Prader-Willi syndrome: researchers on the trail of a treatment

Le Prader-Willi syndrome (PWS) is a disease characterized at birth by a lack of muscle tone (hypotonia), lower than normal weight and height, and difficulty feeding, followed by early obesity associated with excessive food during childhood. According to the prevalence of this disease due to a genetic abnormality is estimated at 1 per 50 inhabitants. The genes involved are located on a part du chromosome 15. In addition to the sex chromosomes, for each pair of chromosomes, one copy is inherited from the mother and the other from the father.

Under normal circumstances, genes in this region are inactive on maternal chromosome 15, but active on paternal chromosome 15. But in infants with PWS, this region of the paternal chromosome is inactive or missing.

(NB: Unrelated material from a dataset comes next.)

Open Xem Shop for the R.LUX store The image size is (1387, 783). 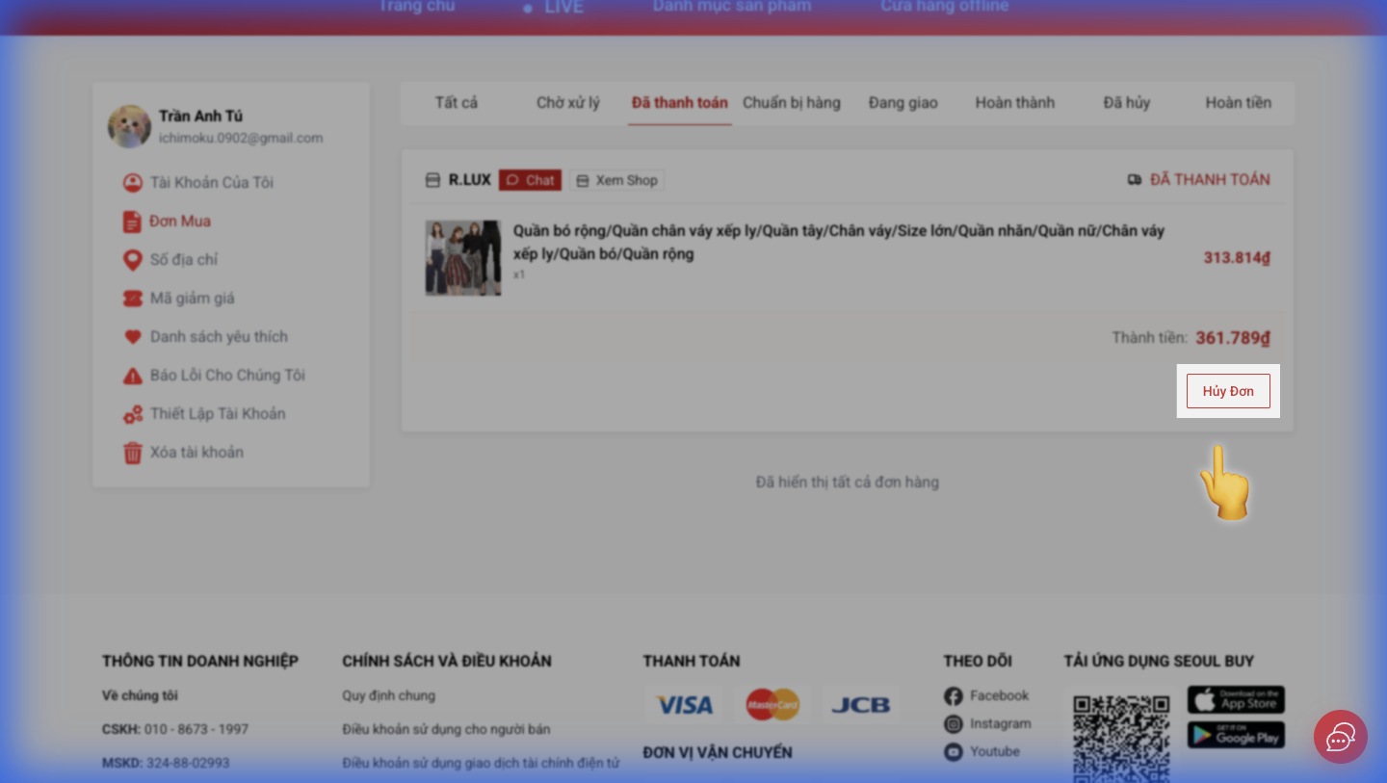616,180
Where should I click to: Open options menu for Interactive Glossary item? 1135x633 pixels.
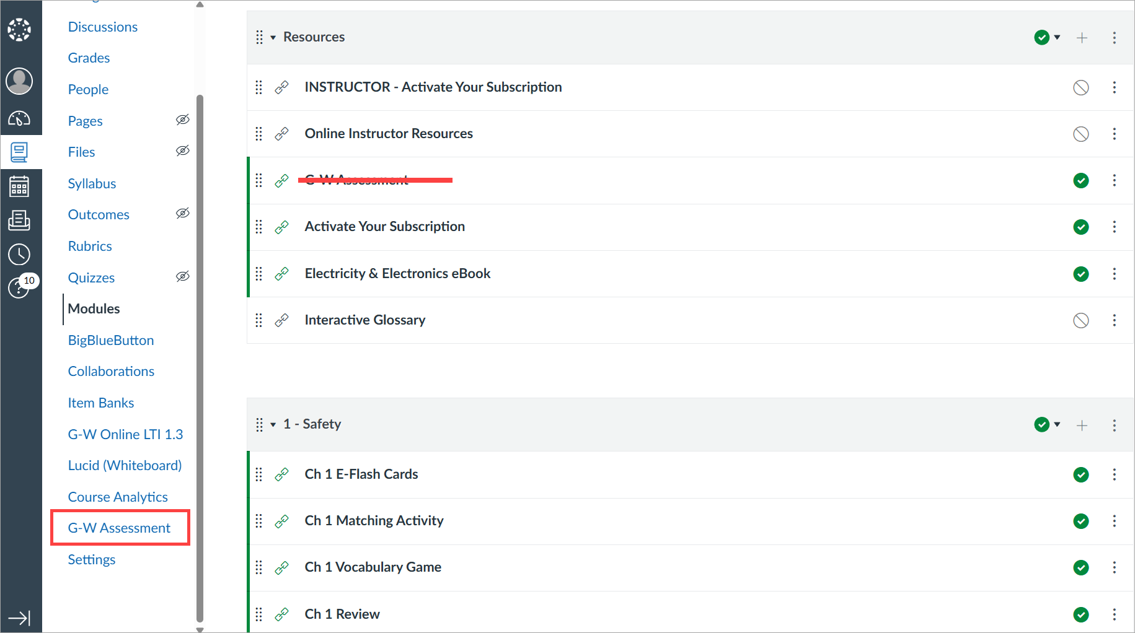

Researchers at Duke University, in the United States, are on the promising track of a treatment, since they have succeeded in developing a drug capable of activating this part on the maternal copy of the gene in sick mice.

Mice grow better and live longer

The latter developed poorly, like infants with PWS, and did not survive. Medication called UNC0642 targets maternal genes because unlike paternal genes, these are routinely available in patients with PWS. With this treatment, the treated mice exhibited growth and weight gain higher than untreated mice. In addition, 15% of them survived to adulthood without showing serious side effects.

The medicine works by inhibiting the activity of a protein called G9a, which, along with other proteins, assembles maternal genes tightly in the chromosome. While overall, the study shows the drug to show promise, researchers believe more studies are still needed. They want to assess its effects on other symptoms of the disease that appear later, around the age of 2 years, such as compulsive overwork and obesity.